Ma Amore piantò la sua dimora

nel luogo degli escrementi...

 

     Nella bacheca dedicata alle Ultime poesie (1939), c’è il dattiloscritto della poesia Ritorno alla Municipal Gallery, cronaca di una visita alla galleria fondata da Hugh Lane nel 1908 con opere degli impressionisti e di pittori irlandesi, oggetto di una delle prime grandiose polemiche yeatsiane a proposito dei mancati finanziamenti pubblici e privati per darvi una sede degna e conservarla a Dublino: oggi naturalmente è uno dei principali poli d’attrazione della città e fino al 29 settembre ospita in una mostra centenaria tutti i quadri della Collezione Lane, anche quelli finiti per via delle polemiche a Londra (fra cui i famosi Ombrelli di Renoir). La Galleria è stata ingrandita con nuovi spazi luminosi in cui fra l’altro è stato ricostruito lo studio londinese di Francis Bacon, altro disperato irlandese: un mare di cartacce, abbozzi, ritagli.

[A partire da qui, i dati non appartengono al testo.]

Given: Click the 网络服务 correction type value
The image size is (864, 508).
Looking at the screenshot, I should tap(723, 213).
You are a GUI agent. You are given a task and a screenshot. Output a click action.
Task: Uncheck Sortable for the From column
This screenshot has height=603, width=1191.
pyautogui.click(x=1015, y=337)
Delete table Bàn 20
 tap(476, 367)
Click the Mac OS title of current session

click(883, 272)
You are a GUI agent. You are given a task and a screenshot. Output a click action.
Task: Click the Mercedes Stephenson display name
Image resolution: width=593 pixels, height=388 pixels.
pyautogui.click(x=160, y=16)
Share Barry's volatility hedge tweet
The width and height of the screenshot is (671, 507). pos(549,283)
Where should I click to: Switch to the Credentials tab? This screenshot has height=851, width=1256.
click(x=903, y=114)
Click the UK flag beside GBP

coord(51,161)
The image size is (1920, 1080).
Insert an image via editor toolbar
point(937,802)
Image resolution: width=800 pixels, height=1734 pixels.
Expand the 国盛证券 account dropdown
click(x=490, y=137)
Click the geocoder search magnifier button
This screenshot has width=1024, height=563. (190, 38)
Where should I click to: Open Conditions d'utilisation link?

Proprio quella che Yeats chiama in un testo grandioso “la laida rigatteria del cuore”.

     Dunque a Dublino si può ancora entrare nella Municipal Gallery ripetendo la visita narrata da Yeats: “Intorno a me le immagini di trent’anni...” Il vecchio poeta rivede i ritratti di amici e collaboratori: Synge, Lady Gregory, Lane (nipote della Gregory), il grande amore Maud Gonne (la sua Elena). Spesso la sua poesia narra in questo modo un episodio e lo emblematizza, vedi ad esempio la famosa Fra le scolare. C’è l’occasione, e poi scatta la riflessione, il rammarico, la visione.

     Fra le altre curiosità della mostra, una copia del volumetto con la traduzione poundiana (1927) del Ta Hio di Confucio, con la dedica autografa:

 

To Wm.

’Appy Noo Year 1939.

wif ’opes of enlightenment.

EP

 

(Cioè, nell’idioletto cockney poundiano, “Happy New Year, with hopes of enlightenment”.) Pound dunque inviava a Yeats come regalo per quello che sarebbe stati il suo ultimo capodanno le scritture confuciane, sperando ancora di “illuminarlo”... Ma Yeats non ne aveva bisogno, e negli ultimi giorni del 1938 dettava alla moglie alcuni febbrili e stravaganti appunti filosofici, poi continuava a lavorare alle ultime poesie e commedie, letteralmente sino all’ultimo respiro.

      Usciamo da mostre e gallerie e magari ci fermiamo davanti alla tomba di Jonathan Swift nella cattedrale protestante di San Patrizio (ma ormai occorre un biglietto d’ingresso), e vi leggiamo “il più grande epitaffio mai scritto”, come lo definì Yeats. Ubi saeva indignatio ulterius cor lacerare nequit... Dove la furiosa indignazione non può più lacerare il suo cuore... 

    Yeats però volle misurarsi col tremendo modello e dettò un epitaffio altrettanto celebre per la sua tomba presso Sligo, “sotto la testa calva di Ben Bulben”, cioè il monte antidiluviano che si staglia all’orizzonte del camposanto:

 

Getta un occhio freddo

sulla vita, sulla morte.

Cavaliere, va’ innanzi!

 

     Siamo sulla costa atlantica, l’ultimo lembo d’Europa, la spiaggia dove naufragò l’Invincibile Armada di Filippo II che tentava invano la conquista dell’Inghilterra (e gli irlandesi ricordano quel naufragio con rimpianto, o perlomeno con sentimenti conflittuali). Da Sligo proveniva la madre di Yeats, appartenente a una famiglia di armatori e naviganti, e a Sligo il poeta bambino trovò di che ispirarsi. Jane la Pazza cammina idealmente lungo quelle spiagge. Il padre del poeta, pittore e affabulatore, disse con espressione felice degna del figlio geniale: “Noi Yeats abbiamo idee e niente passione, ma sposando una Pollexfen abbiamo dato una voce alle scogliere”.